Supplied records
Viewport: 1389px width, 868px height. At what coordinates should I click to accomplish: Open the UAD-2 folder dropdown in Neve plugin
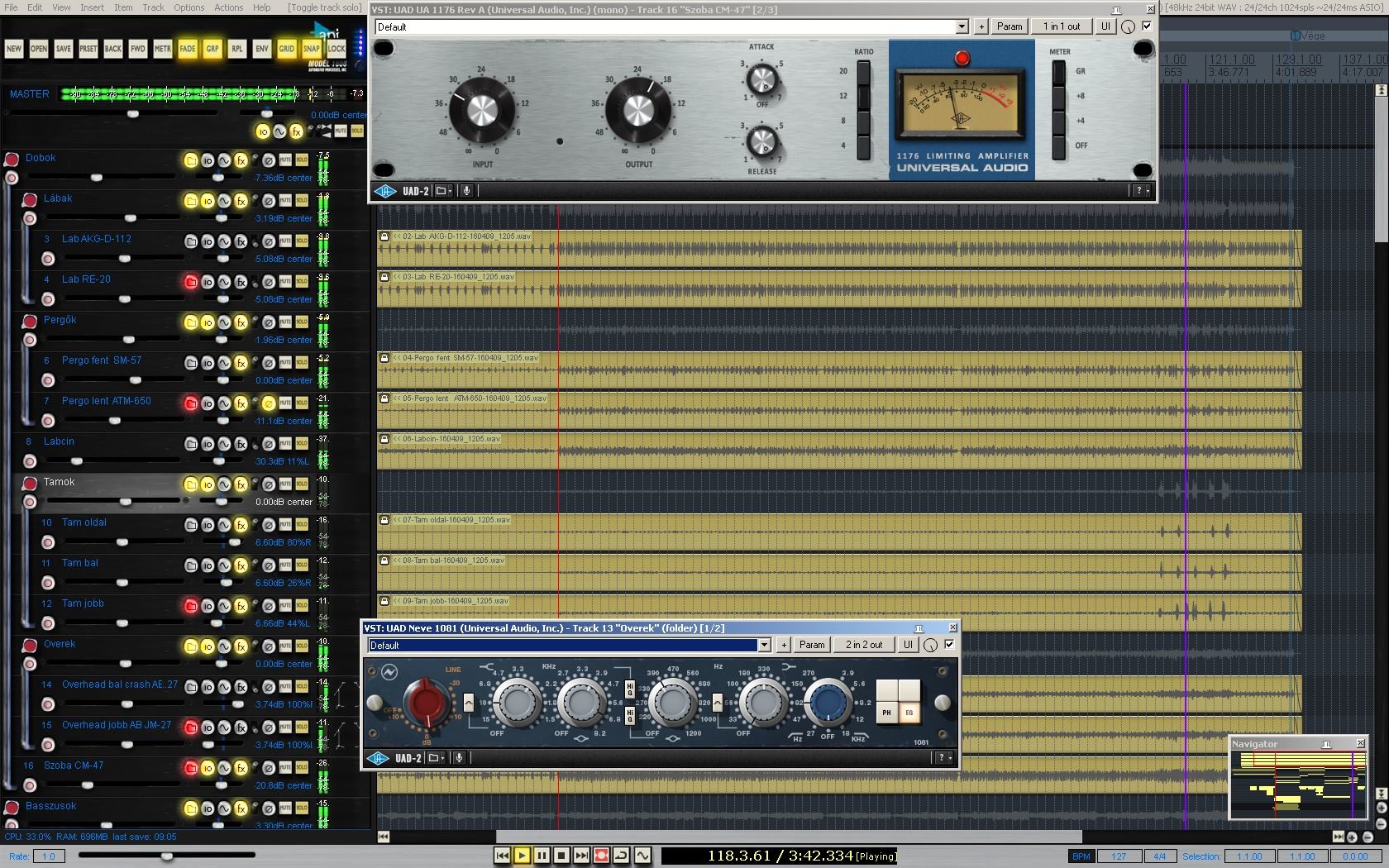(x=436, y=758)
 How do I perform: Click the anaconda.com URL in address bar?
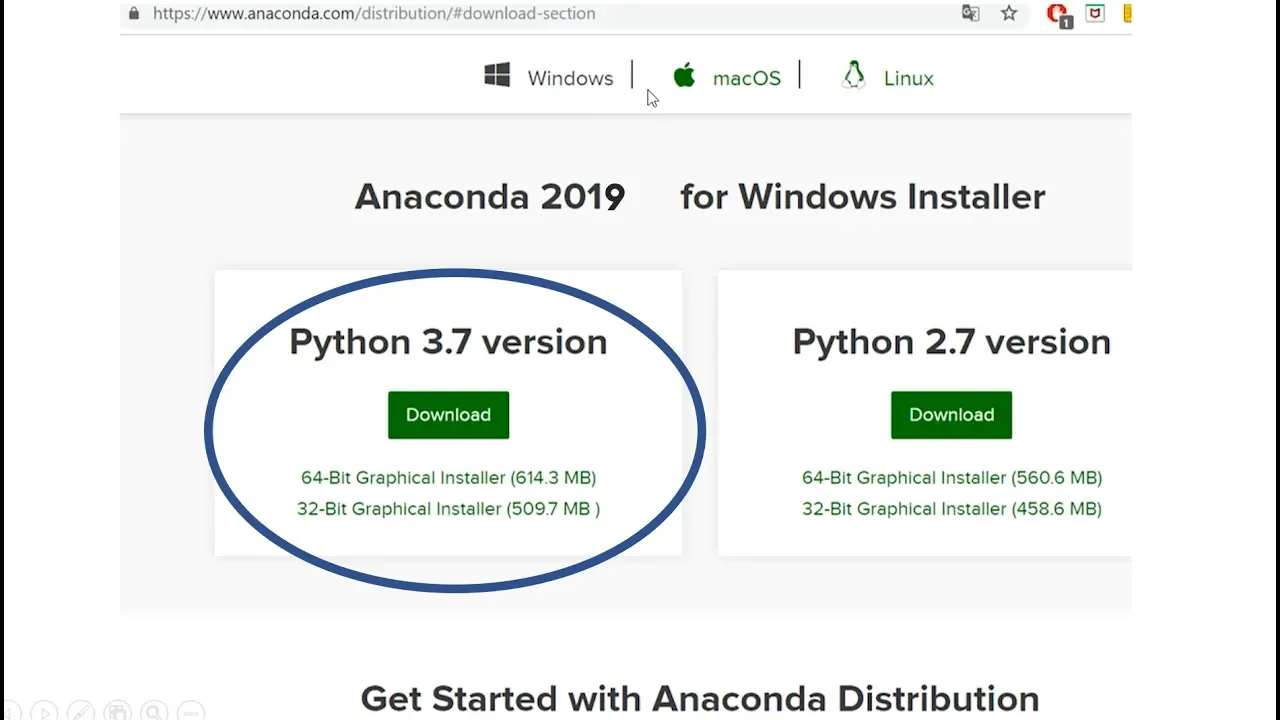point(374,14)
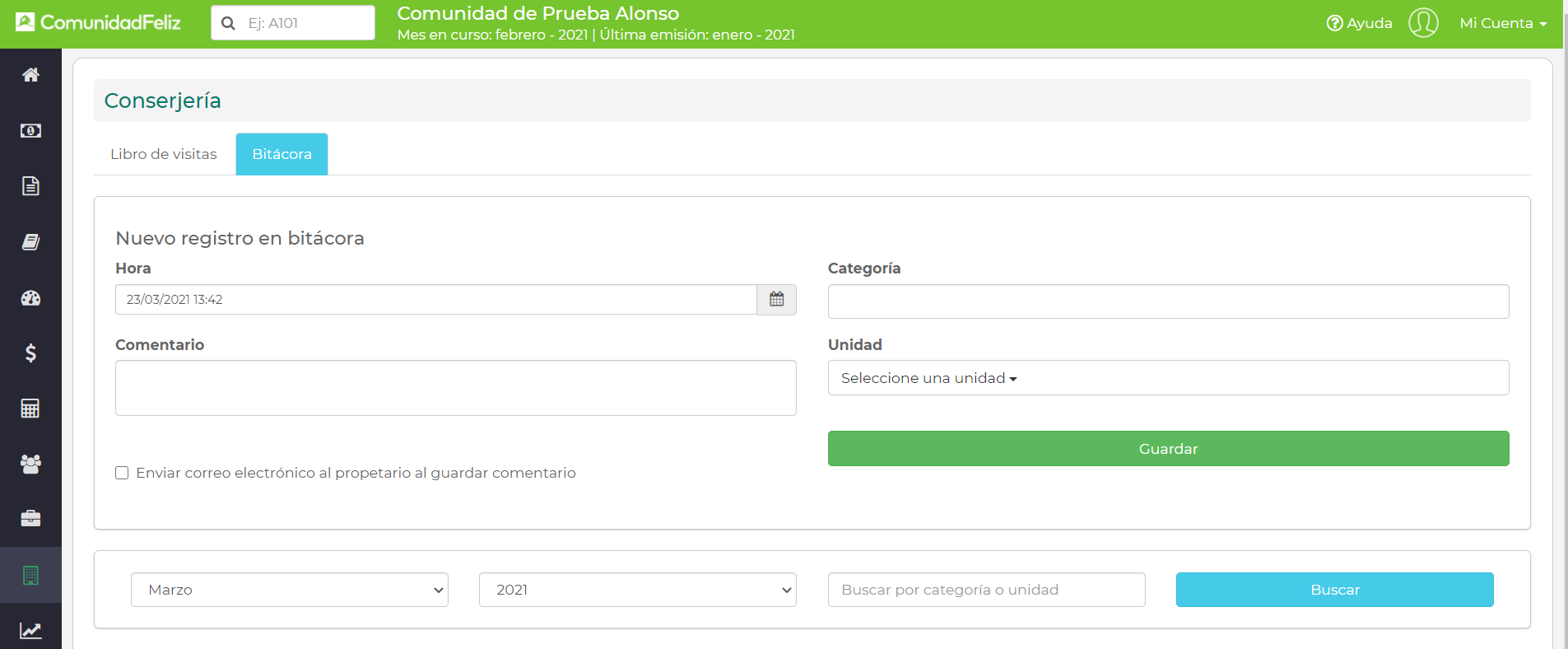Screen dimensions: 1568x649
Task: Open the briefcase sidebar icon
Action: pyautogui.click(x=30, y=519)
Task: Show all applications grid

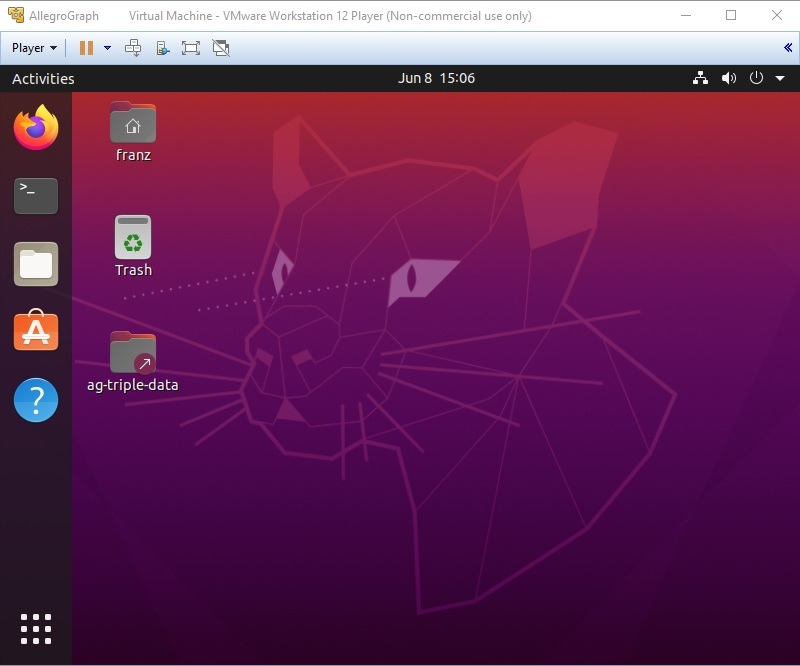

Problem to work on
Without the pictures, retype all of the data above exactly.

Response
Viewport: 1389px width, 868px height. At what coordinates should I click to accomplish: Open the UAD-2 folder dropdown in Neve plugin
(x=436, y=758)
 How do I perform: Click the anaconda.com URL in address bar?
point(374,14)
Screen dimensions: 1568x649
Task: Open the briefcase sidebar icon
Action: pyautogui.click(x=30, y=519)
Task: Show all applications grid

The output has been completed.